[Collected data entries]
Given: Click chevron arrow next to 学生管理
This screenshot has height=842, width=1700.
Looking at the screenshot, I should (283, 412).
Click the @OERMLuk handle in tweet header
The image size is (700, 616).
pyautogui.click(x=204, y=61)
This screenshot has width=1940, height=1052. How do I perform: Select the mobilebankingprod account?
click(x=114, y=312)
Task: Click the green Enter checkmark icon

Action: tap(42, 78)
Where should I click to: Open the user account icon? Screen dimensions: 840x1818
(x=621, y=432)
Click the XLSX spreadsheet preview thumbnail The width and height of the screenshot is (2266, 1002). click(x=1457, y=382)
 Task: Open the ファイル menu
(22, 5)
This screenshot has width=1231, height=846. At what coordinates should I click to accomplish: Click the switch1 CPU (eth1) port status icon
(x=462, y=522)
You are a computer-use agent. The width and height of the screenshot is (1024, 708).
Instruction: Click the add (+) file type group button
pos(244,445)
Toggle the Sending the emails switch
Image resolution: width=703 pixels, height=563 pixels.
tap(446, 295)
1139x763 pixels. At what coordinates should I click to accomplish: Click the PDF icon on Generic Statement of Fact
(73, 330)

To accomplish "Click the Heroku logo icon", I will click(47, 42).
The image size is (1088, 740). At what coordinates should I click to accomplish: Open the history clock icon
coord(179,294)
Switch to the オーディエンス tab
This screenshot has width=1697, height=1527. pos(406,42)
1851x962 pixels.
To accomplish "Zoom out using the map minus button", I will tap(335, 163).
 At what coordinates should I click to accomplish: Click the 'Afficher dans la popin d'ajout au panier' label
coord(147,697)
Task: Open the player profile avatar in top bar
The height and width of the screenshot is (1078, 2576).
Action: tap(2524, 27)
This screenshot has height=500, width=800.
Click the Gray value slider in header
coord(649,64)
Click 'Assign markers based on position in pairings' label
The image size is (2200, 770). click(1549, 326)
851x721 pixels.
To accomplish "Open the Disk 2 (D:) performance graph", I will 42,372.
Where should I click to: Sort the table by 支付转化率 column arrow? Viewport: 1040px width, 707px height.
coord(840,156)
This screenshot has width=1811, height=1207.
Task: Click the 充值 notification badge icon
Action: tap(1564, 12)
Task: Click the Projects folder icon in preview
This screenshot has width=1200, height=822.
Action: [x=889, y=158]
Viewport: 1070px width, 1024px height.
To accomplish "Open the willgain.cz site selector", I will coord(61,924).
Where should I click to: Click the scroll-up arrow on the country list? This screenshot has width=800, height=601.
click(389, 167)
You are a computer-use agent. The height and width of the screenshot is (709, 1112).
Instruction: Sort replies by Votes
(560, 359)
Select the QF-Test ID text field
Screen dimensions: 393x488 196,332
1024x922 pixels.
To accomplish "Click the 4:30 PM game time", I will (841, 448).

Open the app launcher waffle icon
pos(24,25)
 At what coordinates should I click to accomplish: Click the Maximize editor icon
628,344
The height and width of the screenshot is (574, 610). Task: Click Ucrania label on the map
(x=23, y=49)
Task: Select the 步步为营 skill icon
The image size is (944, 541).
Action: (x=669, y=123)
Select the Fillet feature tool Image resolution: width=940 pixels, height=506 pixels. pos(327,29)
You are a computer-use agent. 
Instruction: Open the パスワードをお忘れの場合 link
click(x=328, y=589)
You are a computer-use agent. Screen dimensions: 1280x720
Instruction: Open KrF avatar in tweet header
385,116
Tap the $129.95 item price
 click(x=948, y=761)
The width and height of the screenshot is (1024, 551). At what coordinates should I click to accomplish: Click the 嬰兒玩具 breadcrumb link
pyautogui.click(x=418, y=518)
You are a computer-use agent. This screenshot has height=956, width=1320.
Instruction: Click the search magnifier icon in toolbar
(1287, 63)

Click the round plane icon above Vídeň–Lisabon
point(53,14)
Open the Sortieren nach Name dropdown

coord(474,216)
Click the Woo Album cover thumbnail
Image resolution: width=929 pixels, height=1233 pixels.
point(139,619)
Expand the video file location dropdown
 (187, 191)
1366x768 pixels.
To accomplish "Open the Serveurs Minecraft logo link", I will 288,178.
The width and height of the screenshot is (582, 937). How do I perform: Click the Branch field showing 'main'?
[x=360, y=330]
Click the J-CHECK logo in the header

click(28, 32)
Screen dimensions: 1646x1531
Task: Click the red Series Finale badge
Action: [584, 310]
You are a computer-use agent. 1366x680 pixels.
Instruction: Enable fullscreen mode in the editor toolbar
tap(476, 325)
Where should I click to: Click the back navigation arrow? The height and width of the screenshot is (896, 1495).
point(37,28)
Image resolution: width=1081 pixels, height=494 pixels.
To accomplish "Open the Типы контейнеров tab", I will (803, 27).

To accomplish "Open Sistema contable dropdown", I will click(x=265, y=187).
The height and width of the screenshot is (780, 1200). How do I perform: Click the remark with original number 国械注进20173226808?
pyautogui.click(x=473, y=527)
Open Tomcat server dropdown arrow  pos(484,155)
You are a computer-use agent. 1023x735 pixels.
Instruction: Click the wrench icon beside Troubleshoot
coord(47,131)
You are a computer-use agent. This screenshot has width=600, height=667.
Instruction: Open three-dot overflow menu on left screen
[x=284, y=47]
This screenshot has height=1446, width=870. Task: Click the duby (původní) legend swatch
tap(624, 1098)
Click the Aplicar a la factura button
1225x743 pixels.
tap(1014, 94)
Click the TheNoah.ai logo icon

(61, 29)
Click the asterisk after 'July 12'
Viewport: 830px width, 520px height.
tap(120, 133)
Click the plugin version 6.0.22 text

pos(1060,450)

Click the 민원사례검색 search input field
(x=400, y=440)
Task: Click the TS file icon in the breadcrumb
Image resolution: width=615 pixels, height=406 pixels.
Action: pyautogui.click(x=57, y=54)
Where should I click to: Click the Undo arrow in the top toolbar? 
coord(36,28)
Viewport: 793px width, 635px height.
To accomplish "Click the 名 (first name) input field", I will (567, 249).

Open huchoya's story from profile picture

# [What is needed]
Reproduce the records verbatim, starting at the first line and ending at the line that contains "tap(446, 295)", with both ends included.

# [Result for this exercise]
Given: Click chevron arrow next to 学生管理
This screenshot has height=842, width=1700.
Looking at the screenshot, I should (283, 412).
Click the @OERMLuk handle in tweet header
The image size is (700, 616).
pyautogui.click(x=204, y=61)
This screenshot has width=1940, height=1052. How do I perform: Select the mobilebankingprod account?
click(x=114, y=312)
Task: Click the green Enter checkmark icon

Action: tap(42, 78)
Where should I click to: Open the user account icon? Screen dimensions: 840x1818
(x=621, y=432)
Click the XLSX spreadsheet preview thumbnail The width and height of the screenshot is (2266, 1002). click(x=1457, y=382)
 Task: Open the ファイル menu
(22, 5)
This screenshot has width=1231, height=846. At what coordinates should I click to accomplish: Click the switch1 CPU (eth1) port status icon
(x=462, y=522)
You are a computer-use agent. The width and height of the screenshot is (1024, 708).
Instruction: Click the add (+) file type group button
pos(244,445)
Toggle the Sending the emails switch
Image resolution: width=703 pixels, height=563 pixels.
tap(446, 295)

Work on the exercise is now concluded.